El Relojero Norman Rockwell |
El señor Goldenberg tenía las manos
nudosas y unas orejas tan grandes como su nariz. Su tienda, abarrotada de
enseres, estaba en un pequeño subsótano al final de la séptima avenida, junto a
Central Park. Al regresar del colegio, me gustaba detenerme ante su escaparate
y adivinar para qué servirían esas cosas.
No era buena la fama del Sr. Goldenberg;
huraño decían unos, avaro, declaraban otros; nunca una sonrisa que me invitara
a pasar, aunque me veía a través de la luna, tarde sí, tarde no.
La oportunidad llegó cuando una tarde, mi
padre, para que lo dejase seguir viendo el partido de los Knicks, me regaló un
reloj que había pertenecido a mi abuelo y que no funcionaba.
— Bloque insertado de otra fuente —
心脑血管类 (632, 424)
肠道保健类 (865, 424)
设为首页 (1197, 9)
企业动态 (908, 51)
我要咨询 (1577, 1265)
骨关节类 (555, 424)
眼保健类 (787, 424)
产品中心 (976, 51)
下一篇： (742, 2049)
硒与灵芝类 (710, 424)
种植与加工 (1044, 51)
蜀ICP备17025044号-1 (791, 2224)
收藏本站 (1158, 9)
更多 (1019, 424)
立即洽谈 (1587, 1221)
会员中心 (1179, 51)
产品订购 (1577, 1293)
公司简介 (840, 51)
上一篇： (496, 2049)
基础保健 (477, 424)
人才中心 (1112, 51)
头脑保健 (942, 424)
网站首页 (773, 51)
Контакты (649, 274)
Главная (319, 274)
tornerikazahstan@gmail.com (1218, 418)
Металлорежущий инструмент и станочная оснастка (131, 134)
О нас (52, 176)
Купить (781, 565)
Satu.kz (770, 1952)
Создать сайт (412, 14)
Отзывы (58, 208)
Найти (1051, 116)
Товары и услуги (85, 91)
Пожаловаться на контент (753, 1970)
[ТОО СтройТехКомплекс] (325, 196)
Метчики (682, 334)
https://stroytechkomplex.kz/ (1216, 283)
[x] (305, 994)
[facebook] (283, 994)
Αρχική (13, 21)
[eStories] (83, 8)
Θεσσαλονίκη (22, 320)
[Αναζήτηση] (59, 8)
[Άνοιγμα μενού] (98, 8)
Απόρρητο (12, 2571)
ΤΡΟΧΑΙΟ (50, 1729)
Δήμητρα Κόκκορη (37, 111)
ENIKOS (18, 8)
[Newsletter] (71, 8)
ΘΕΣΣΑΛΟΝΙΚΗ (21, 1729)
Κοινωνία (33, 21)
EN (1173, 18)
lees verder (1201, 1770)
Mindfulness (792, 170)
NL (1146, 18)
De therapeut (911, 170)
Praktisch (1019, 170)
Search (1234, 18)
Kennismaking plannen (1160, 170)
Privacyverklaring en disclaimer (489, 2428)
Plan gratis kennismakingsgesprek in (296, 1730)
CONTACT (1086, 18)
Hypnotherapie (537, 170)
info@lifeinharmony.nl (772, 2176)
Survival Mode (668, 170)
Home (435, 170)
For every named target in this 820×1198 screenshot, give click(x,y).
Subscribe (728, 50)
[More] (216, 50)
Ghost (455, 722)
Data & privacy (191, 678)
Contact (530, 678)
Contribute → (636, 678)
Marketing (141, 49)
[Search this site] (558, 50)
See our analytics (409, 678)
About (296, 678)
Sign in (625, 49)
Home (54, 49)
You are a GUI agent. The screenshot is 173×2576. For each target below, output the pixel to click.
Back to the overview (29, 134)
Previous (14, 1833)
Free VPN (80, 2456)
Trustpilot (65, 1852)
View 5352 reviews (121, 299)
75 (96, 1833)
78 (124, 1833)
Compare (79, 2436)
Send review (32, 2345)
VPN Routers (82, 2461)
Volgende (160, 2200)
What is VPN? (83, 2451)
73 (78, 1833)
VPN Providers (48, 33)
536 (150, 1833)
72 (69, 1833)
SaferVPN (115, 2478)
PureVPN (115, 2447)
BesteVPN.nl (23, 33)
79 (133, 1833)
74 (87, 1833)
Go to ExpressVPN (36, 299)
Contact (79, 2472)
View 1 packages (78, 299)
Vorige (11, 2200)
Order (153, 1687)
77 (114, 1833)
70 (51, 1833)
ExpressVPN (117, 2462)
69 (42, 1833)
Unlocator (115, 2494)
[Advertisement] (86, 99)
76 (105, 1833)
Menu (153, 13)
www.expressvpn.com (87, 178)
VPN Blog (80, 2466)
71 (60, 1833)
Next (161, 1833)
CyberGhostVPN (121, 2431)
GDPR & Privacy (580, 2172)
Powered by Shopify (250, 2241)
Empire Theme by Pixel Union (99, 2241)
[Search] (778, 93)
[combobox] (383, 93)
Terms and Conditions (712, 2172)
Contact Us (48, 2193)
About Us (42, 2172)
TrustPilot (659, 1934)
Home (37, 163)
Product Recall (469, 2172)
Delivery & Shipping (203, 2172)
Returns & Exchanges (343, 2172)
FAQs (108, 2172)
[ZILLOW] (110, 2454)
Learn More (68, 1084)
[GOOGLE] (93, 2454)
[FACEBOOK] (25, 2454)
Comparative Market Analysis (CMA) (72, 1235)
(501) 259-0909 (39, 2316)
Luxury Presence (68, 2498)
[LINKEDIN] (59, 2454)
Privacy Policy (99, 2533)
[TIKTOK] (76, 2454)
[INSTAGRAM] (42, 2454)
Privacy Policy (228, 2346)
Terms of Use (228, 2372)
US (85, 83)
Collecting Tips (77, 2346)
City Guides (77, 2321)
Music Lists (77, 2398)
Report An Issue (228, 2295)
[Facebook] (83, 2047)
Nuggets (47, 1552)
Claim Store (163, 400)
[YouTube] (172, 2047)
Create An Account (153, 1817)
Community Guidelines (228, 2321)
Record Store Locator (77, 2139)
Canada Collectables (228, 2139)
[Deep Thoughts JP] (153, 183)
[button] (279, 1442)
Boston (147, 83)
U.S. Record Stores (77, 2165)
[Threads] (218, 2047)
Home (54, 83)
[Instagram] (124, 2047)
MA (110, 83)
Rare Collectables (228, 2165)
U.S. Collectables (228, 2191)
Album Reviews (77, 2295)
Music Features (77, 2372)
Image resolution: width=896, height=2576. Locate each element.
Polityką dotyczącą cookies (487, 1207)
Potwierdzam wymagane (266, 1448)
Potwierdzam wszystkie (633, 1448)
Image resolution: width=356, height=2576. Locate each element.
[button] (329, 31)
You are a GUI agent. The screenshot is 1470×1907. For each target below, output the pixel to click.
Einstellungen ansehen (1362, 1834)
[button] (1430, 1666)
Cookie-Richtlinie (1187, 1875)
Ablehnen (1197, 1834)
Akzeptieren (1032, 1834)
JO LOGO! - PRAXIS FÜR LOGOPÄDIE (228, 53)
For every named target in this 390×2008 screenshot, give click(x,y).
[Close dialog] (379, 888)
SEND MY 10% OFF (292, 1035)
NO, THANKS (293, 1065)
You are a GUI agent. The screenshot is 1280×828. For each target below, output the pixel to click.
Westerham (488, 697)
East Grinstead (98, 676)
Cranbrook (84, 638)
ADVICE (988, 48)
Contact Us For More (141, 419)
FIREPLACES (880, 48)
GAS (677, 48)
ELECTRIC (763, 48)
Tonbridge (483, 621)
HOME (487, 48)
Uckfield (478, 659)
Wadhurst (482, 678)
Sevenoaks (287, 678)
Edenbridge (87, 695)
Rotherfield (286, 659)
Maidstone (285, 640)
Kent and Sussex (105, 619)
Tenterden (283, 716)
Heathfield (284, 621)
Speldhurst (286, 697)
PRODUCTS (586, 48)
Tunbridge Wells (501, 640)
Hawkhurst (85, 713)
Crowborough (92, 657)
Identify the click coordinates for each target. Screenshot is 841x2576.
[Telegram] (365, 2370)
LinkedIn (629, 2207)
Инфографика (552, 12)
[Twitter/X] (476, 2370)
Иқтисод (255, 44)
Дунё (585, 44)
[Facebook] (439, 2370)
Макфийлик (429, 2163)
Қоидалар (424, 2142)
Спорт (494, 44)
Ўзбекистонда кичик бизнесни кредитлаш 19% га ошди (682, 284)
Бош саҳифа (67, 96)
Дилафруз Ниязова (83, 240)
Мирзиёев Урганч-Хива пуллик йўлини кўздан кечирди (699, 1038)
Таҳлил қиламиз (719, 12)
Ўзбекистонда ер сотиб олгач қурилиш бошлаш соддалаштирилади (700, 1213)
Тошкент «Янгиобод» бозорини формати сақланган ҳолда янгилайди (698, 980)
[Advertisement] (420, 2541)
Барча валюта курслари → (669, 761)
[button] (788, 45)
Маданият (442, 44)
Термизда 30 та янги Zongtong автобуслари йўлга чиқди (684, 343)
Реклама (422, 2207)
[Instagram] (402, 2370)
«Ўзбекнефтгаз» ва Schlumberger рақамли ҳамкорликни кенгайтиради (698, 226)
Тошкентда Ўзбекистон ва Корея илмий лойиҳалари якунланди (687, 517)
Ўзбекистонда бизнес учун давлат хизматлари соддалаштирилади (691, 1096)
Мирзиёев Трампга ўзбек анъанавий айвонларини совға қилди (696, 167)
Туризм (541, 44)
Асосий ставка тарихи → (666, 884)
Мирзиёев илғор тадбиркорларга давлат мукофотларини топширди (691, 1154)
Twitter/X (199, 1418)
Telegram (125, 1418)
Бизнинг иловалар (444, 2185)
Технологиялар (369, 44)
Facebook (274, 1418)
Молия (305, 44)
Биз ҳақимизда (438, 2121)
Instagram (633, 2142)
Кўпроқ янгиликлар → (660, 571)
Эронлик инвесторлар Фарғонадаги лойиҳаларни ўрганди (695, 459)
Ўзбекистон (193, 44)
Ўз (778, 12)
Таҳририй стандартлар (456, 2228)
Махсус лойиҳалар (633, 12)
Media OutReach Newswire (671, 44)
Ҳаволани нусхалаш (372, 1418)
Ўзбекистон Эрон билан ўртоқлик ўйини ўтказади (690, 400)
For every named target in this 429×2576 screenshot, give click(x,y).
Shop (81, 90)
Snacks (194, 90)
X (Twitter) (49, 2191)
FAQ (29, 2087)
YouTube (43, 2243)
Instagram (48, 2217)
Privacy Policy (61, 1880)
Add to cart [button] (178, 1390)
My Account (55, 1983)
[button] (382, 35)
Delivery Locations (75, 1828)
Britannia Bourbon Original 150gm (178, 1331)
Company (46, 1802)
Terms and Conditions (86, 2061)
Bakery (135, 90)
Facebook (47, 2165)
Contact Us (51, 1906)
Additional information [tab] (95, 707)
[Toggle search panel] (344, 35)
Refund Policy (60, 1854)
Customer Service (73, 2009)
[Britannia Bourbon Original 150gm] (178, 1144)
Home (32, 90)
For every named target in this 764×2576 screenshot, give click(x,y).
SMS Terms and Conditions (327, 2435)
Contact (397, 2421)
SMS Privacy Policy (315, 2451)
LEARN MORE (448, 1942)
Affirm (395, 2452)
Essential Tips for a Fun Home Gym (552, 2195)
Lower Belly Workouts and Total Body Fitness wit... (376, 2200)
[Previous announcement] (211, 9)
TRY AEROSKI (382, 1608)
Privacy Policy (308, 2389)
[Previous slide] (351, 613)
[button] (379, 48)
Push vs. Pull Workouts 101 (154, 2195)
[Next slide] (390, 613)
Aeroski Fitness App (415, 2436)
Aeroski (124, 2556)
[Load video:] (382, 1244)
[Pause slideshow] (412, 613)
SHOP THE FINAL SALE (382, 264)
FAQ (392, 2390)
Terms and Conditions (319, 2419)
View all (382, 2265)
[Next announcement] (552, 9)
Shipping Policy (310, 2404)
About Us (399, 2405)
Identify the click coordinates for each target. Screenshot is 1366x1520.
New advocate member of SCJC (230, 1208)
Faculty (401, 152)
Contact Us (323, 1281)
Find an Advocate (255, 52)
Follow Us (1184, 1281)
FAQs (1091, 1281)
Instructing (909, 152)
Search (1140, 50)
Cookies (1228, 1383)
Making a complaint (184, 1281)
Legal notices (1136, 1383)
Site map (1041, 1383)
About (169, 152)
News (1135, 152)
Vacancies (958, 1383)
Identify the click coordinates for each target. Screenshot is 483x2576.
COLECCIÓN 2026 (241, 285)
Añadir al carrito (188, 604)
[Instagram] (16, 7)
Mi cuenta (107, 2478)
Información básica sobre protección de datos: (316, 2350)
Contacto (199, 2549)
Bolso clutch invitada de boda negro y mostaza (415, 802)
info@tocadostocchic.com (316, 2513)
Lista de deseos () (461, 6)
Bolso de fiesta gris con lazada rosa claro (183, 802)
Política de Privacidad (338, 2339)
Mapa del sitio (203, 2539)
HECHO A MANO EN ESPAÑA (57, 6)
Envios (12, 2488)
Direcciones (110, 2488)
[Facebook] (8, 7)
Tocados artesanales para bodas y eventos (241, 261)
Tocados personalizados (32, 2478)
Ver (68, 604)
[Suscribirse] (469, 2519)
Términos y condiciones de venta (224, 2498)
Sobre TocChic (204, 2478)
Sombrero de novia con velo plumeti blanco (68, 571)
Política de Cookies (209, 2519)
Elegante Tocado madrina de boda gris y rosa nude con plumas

No era una
reliquia, ni siquiera una joya familiar, pero era mi primer reloj y la
oportunidad de entrar en la tienda.
-Te has decidido –dijo cuando la
campanilla de la puerta sonó y, con respeto, me acerqué a su mesa.
Sus ojos se veían muy grandes a través de
las gafas. Recogió el reloj que le extendí sin atreverme a hablar.
-Es antiguo, y bonito. ¿De dónde lo has
sacado?
-Era de mi abuelo, no funciona. ¿Podría
arreglarlo?
Abrió un cajón del que sacó diminutas
herramientas. Sus dedos las movían con rapidez dentro del mecanismo, yo miraba
esos rodamientos girar hacia delante y hacia atrás; allí estaban mi abuelo, mi
padre con pantalón corto y ese hermano al que nunca conocí; Nueva York cubierta
de nieve y gente con abrigos raídos haciendo cola delante de los comedores
sociales. Entonces, levanté los ojos y pregunté:
-Sr. Goldenberg, si un reloj marca las
horas, ¿es una máquina del tiempo?
Su boca dibujó una sonrisa y me invitó a
un batido en la cafetería de al lado.